News Release

Chemical trends in the high thermoelectric performance proved in pyrite-type dichalcogenides

Peer-Reviewed Publication

Hefei Institutes of Physical Science, Chinese Academy of Sciences

Chemical Trends in the High Thermoelectric Performance Proved in Pyrite-type Dichalcogenides

image: Figure 1. (a) Crystal structures and bonds between atoms in the pyrite-type IIB-VIA2 dichalcogenides [Pa3(_)-MX2, M=transition metal (Zn and Cd), X=S and Se]. (b) The corresponding first Brillouin zone and its high-symmetry points. view more 

Credit: JIA Tiantian

Recently, Prof. ZHANG Yongsheng’s research group at Institute of Solid State Physics, Hefei Institutes of Physical Science systematically investigated the thermoelectric (TE) properties of three pyrite-type IIB-VIA2 dichalcogenides (ZnS2, CdS2, and CdSe2), and successfully explored the physical mechanisms and several chemical trends.

Their findings were published in Physics Review B.

Through high-throughput (HT) computations, the three pyrite-type IIB-VIA2 dichalcogenides (ZnS2, CdS2, and CdSe2) with a simple cubic structure and the cheap elements had been predicted to possess promising TE properties by the same team. However, the detailed TE behaviors and the fundamental underlying physical mechanisms behind them still remain ambiguous.

In this research, the team investigated the thermal and electrical transport properties of the three pyrite-type IIB-VIA2 dichalcogenides, and evaluated their thermoelectric performances taking advantage of more accurate methods.

After calculating and analyzing the phonon properties, they concluded that all three pyrite-type dichalcogenides had localized high-frequency optical phonons contributed by their strongly covalently bound nonmetallic dimers and soft phonon modes contributed by their rattling like metal atoms, which resulted in their strong anharmonicities and low thermal conductivities.

Also some chemical trends in that heavier atom masses, larger atomic displacement parameters and longer bond lengths between metal and nonmetal atoms could result in the softer phonon frequencies.

Furthermore, all three compounds showed promising electrical transport properties for both p-type and n-type doping, owing to their large density-of-states effective masses and small conductivity effective masses, which could be explained in terms of the complex non-spherical iso energy Fermi surfaces in both the valence and conduction bands.

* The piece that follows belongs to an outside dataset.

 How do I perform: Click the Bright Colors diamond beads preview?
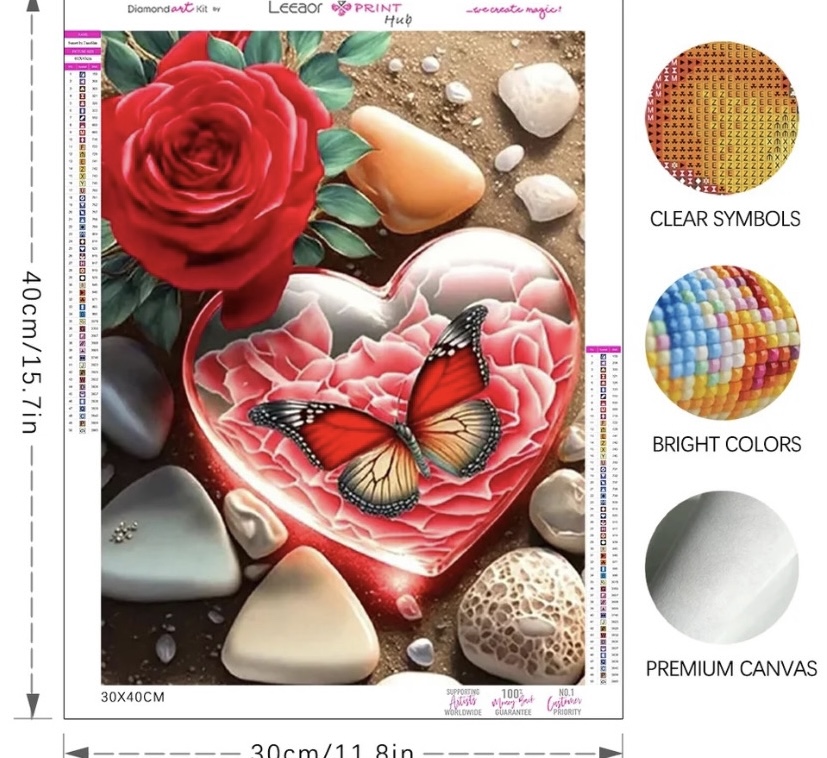(x=723, y=343)
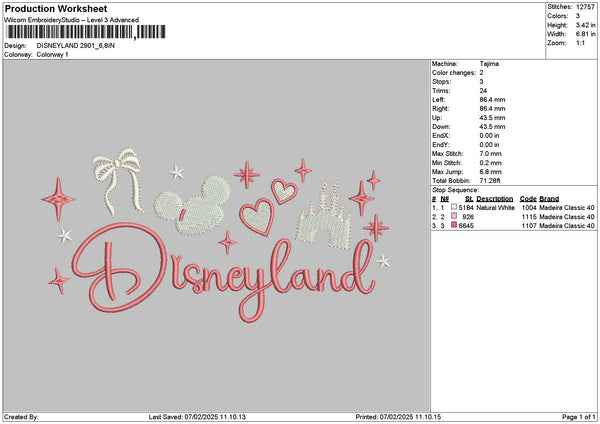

Aside from that, they found the low lattice thermal conductivity and promising electrical transport properties contributed to their excellent thermoelectric performances.

"This research illustrated the effects of the localized nonmetallic dimers and the rattling-like metal atoms on the thermal transport properties, and the importance of different carrier effective masses to electrical transport properties in these pyrite-type dichalcogenides, which could be used to predict and optimize the TE properties of other TE compounds in the future," said JIA Tiantian, first author of the paper.